Start of Given passage

Robin Hood, the guy who robbed the rich and gave to the poor, wore a short frock and tights. From the get-go, the guy serving the disadvantaged would fail the entrance exam required to become a card-carrying Republican.
The GOP is, after all, the anti-gay marriage, anti-repeal Don't Ask Don't Tell crew. More than that, Republicans are anti-working class. Their recent policies and activities show them clobbering the middle class while kissing the wealthy's, well, you know.
Consider health insurance reform and tax cuts for the rich.
The GOP spent the entire fall election cycle yammering about the federal deficit. The world as we know it was coming to an end because of the deficit, they contended loudly and repeatedly.
Then, immediately after Election Day, Republicans insisted on extending tax cuts for the rich. They added more than $36 billion to that supposedly-cataclysmic federal deficit in 2011 so that they could pad the pockets of the nation's millionaires.
To secure that bonus for millionaires, Republicans held hostage extension of unemployment compensation, which during this grave recession, sustains the nation's workers who are out of jobs and, all too often, also out of foreclosed-on homes. The deal comes down to this: The average millionaire will be $100,000 richer as a result in 2011. The average worker will get $15,236 in unemployment benefits if jobless the entire year of 2011.
Republicans insisted on giving the rich $84,764 a year more than the poor.
Repealing health insurance reform, as the GOP has said it hopes to do before month's end, would have the same result - increasing that supposedly-cataclysmic federal deficit while slamming the poor and middle class.
The non-partisan Congressional Budget Office has calculated that the Affordable Care Act will decrease the federal deficit by $140 billion over 10 years. That's what the GOP wants to repeal - a deficit reduction measure. Republicans want to add $140 billion to the debt.
Most injured by repeal would be the nation's poor and middle class. That's because rescinding the law would once again allow insurers to deny health care to children with pre-existing conditions. It would mean the elderly would once again pay more for preventative care and prescriptions. It would permit insurers to once again withdraw coverage from people when they get sick. It would mean insurers could kick out young adults who are now covered under their parents' plans until age 26. It would permit insurers to re-impose "lifetime maximums," so that they could cancel the coverage of people with costly illnesses. It would permit insurers to once again pocket for profit and "administrative expenses" an unlimited percentage of premiums paid by workers and employers. It would mean small businesses would lose tax breaks that will help them pay for health insurance for workers.
The GOP intends to deny tens of millions of uninsured Americans the hope that soon they'll be able to afford coverage.
Republicans want to, as they put it, "undo" the health insurance benefits that the Affordable Care Act provides to Americans. And they're offering nothing in return, nothing to help the uninsured, nothing to help the untold millions cheated by insurance corporations, nothing to require premiums to be spent on health care.
That's the way Republican-hood rolls, protecting the wealthy, pummeling the poor. The rich, in the case of health insurance, are CEOs earning millions while increasing rates in double digits during a recession. The Los Angeles Times reported in August, for example, that the top executives of the nation's five largest for-profit health insurers pulled down $200 million in compensation in 2009. The poor, in this case, are policy holders who the insurers charged rate increases as high as 39 percent.

End of Given passage

- _Exercise objective_: Would you repeat verbatim the stretch of the opinion piece on Republican policies starting at "The GOP is, after" and ending at "well, you know."?

Start of Data for review

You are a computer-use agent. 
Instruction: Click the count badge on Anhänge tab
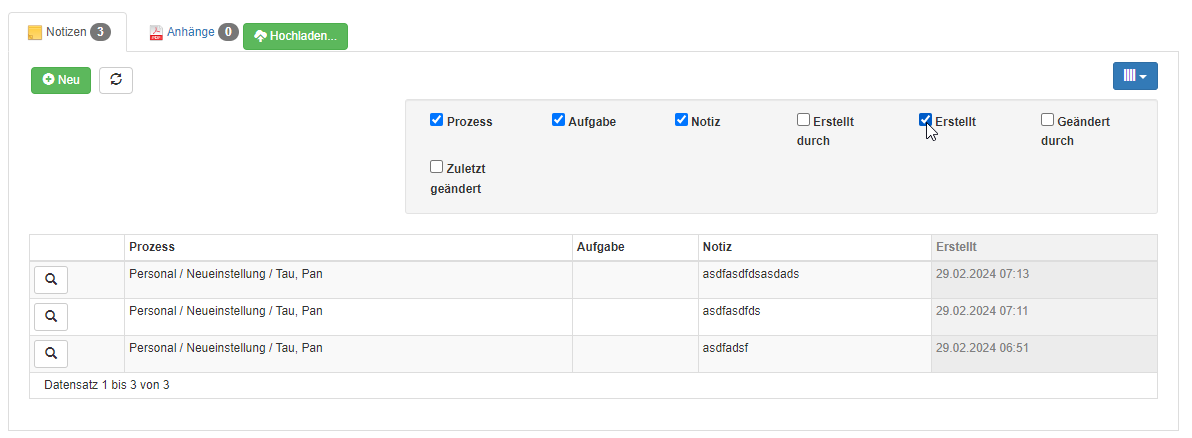[228, 32]
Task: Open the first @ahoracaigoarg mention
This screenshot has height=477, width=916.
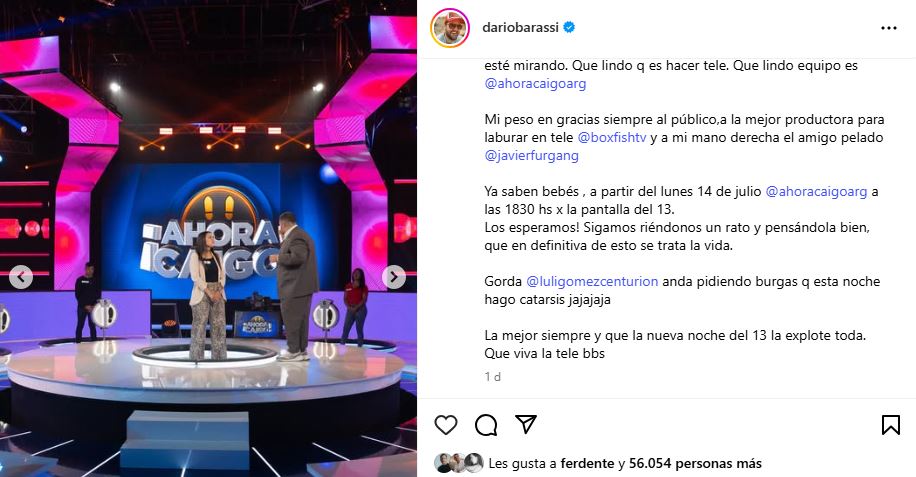Action: [535, 83]
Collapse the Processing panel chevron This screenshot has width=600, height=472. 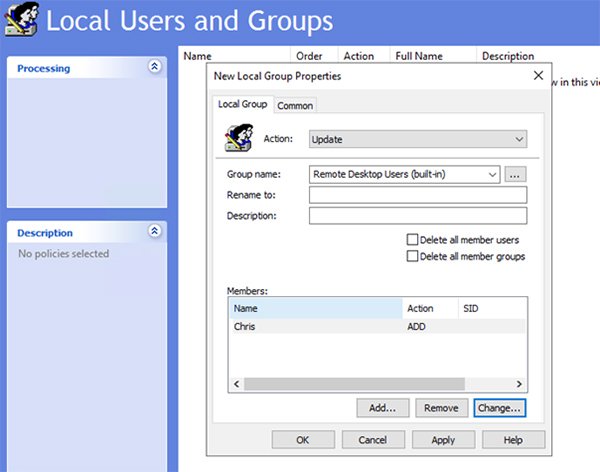coord(154,67)
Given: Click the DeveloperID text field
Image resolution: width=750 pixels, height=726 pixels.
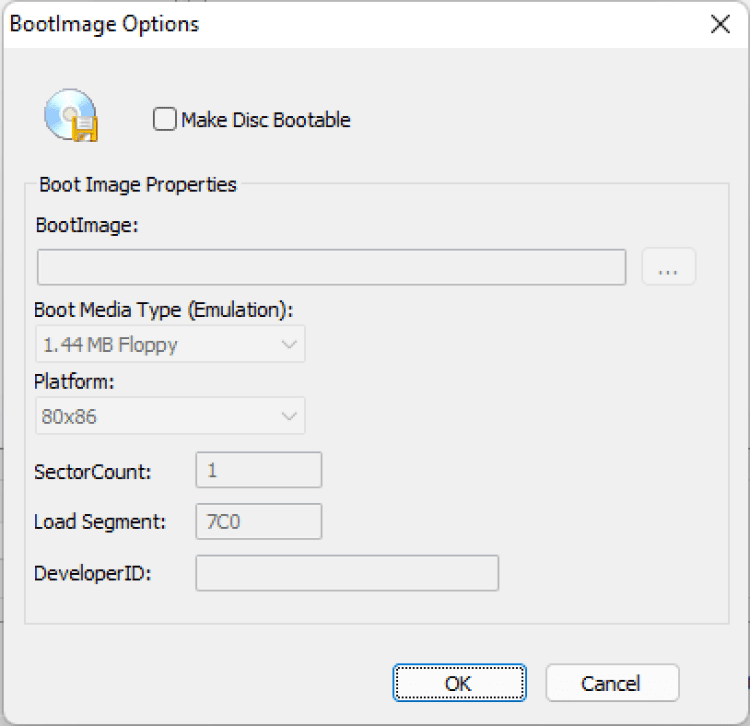Looking at the screenshot, I should click(346, 573).
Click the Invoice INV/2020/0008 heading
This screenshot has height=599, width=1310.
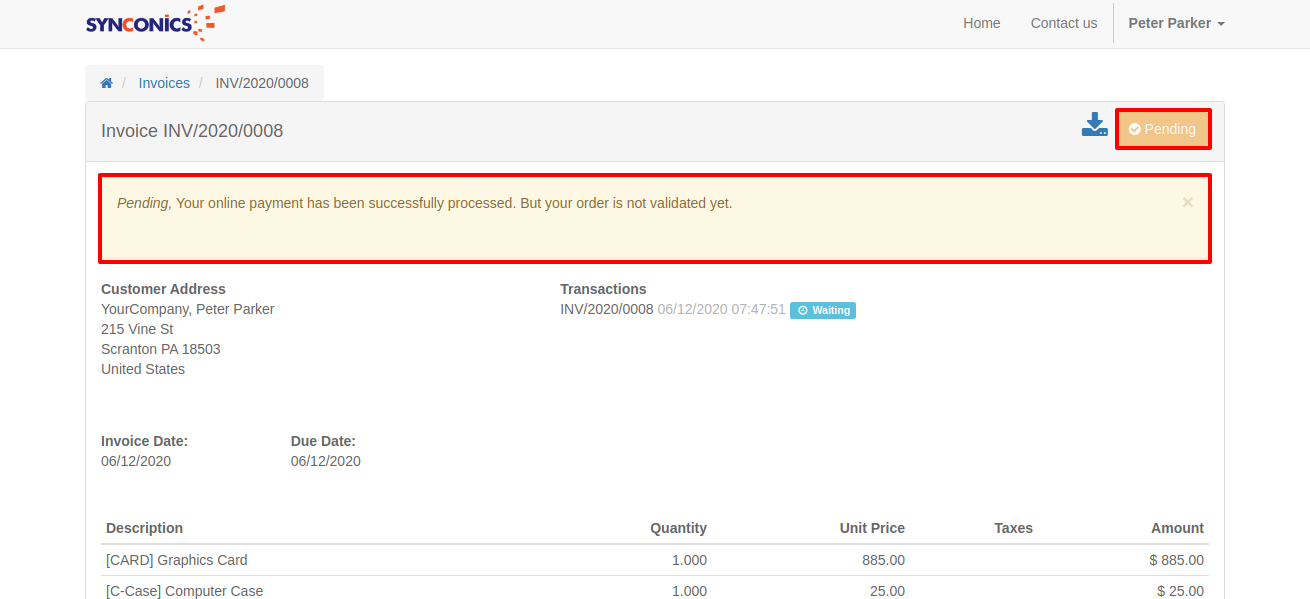192,131
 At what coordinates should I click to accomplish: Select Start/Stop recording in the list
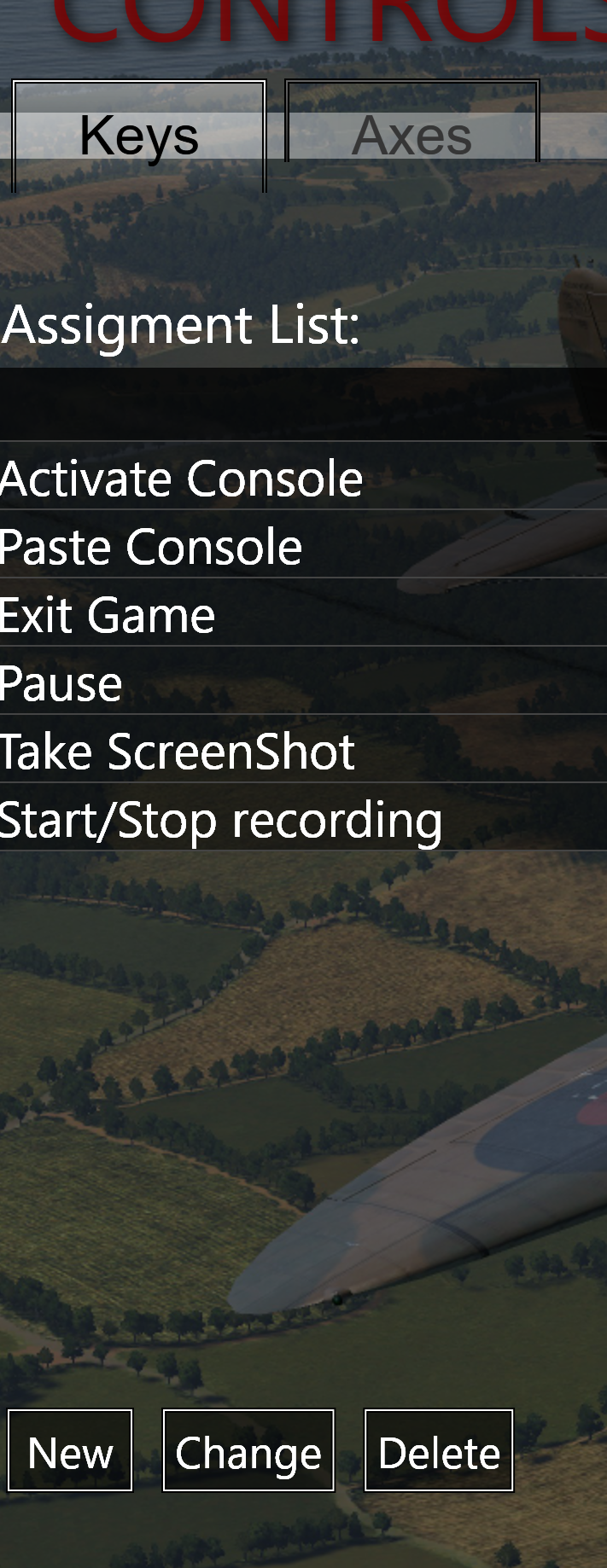point(303,819)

End of Data for review

- _Written answer_:
The GOP is, after all, the anti-gay marriage, anti-repeal Don't Ask Don't Tell crew. More than that, Republicans are anti-working class. Their recent policies and activities show them clobbering the middle class while kissing the wealthy's, well, you know.